La tyrosine 323, située au début de l'interdomaine B, a été décrite pour réguler négativement le signal transmis par le BCR. En effet, la transfection des cellules DT40 avec une construction codante pour la séquence de Syk murine mutée sur la tyrosine 317 (Y323 humaine) aboutit à une augmentation de la phosphorylation de PLCγ2, de l'influx calcique et de l'activité de NFAT en réponse à une stimulation du BCR [82]. Par ailleurs, l’absence de Lyn dans le même modèle cellulaire montre une faible phosphorylation de la tyrosine 317 et une réponse calcique augmentée. Enfin, les cellules de souris déficientes en Syk et exprimant un mutant "kinase dead" de Syk voient leur forme de Syk phosphorylée sur le résidu tyrosine 317. L’ensemble de ces résultats montre que la tyrosine 317 est préférentiellement phosphorylée par Lyn et suggère un mécanisme par lequel Lyn fonctionnerait comme un régulateur négatif de Syk dans la signalisation du BCR [68, 91].

iii. Localisation cellulaire

En dehors des phosphorylations impliquées dans la régulation de l'activité catalytique de Syk, les fonctions de cette kinase peuvent aussi dépendre de sa localisation cellulaire. Décrite comme une kinase cytoplasmique, Syk est également retrouvée dans le noyau dont elle disparaît après un engagement soutenu du BCR. Il est à noter que Syk ne contient pas de séquences NLS (signal de localisation nucléaire) ni NES (signal d'exportation nucléaire).

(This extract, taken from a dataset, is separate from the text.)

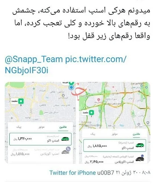The width and height of the screenshot is (155, 185).
Task: Click the black Eco Plus car icon, right panel
Action: pyautogui.click(x=140, y=158)
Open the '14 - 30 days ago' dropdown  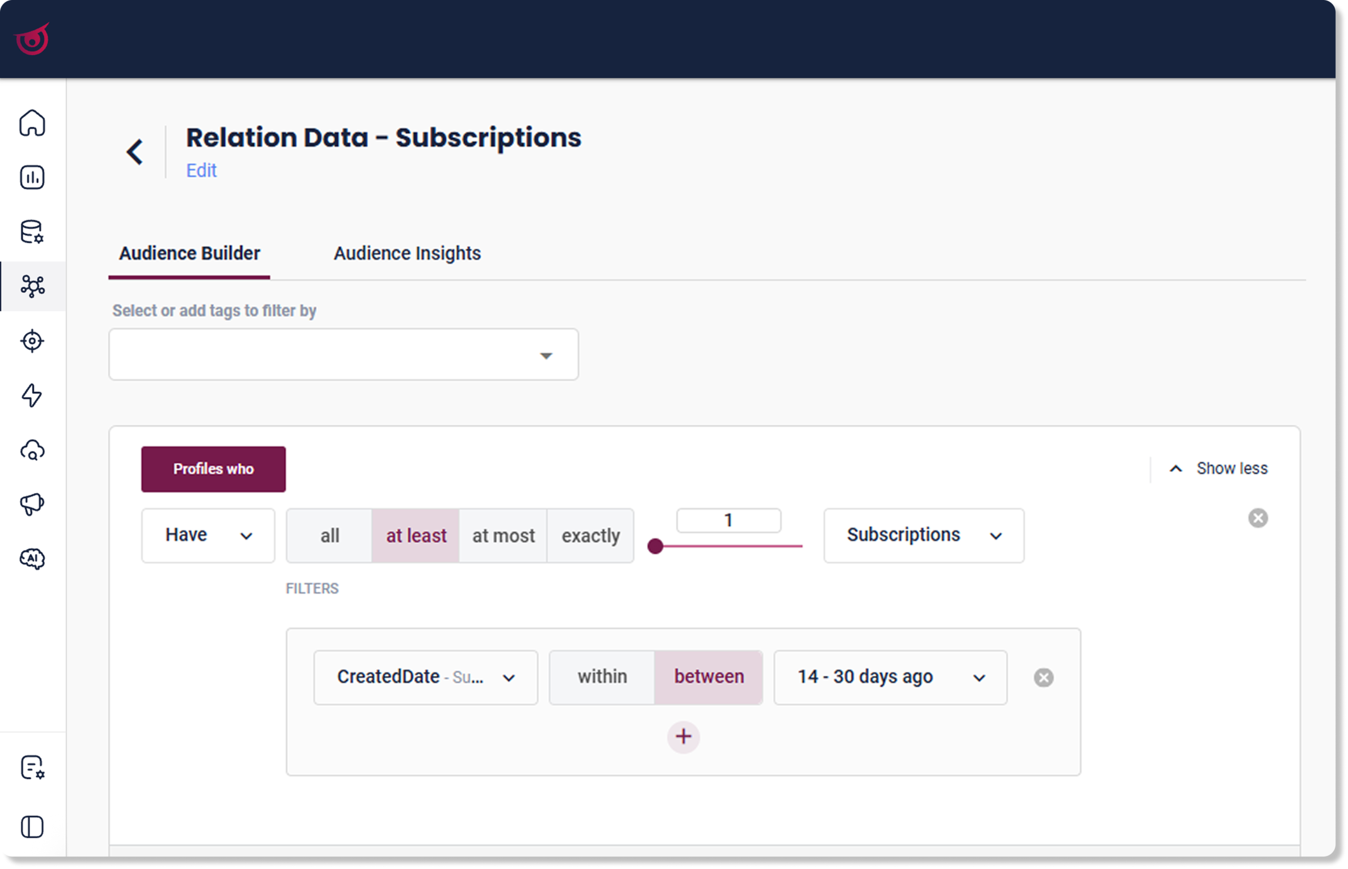click(x=890, y=677)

Cependant, une séquence de 6 acides aminés (359 - 364), riche en résidus leucines et située dans l'interdomaine B, permet à Syk de faire la navette entre les deux compartiments. Les acides aminés précédents (332 - 358) constituent une séquence qui renforce ce système de navette [92]. Une autre étude a montré que la mutation de la tyrosine 290 en phénylalanine, située également dans l'interdomaine B, aboutit à la localisation exclusivement cytoplasmique de Syk dans les cellules B ; cette mutation entraînant l'apparition d'une séquence NES dans Syk. Ces résultats sont cohérents avec l’absence du résidu tyrosine 290 dans les protéines Syk B et Zap70 qui sont localisées dans le cytoplasme et le compartiment nucléaire [90]. Ce système de navette permettrait à Syk, activée à la membrane, de transiter vers le noyau où elle phosphorylerait des substrats nucléaires. Le processus d'exclusion nucléaire de Syk, quant à lui, est indirectement dépendant de l'activation des PKCs suite à une stimulation du BCR. De plus, le temps de réponse particulièrement long suggère la synthèse de novo de nouvelles protéines qui interagiraient avec Syk dans le noyau. Syk est une protéine requise à la fois pour la survie et pour l'apoptose des cellules B induites par le BCR. Dans ce contexte, l'un des rôles décrits pour Syk

49 dans le noyau est de rendre les cellules résistantes à l'activation des caspases-3, suite à un stress oxydatif, pendant que la forme cytoplasmique augmente leur activation [92].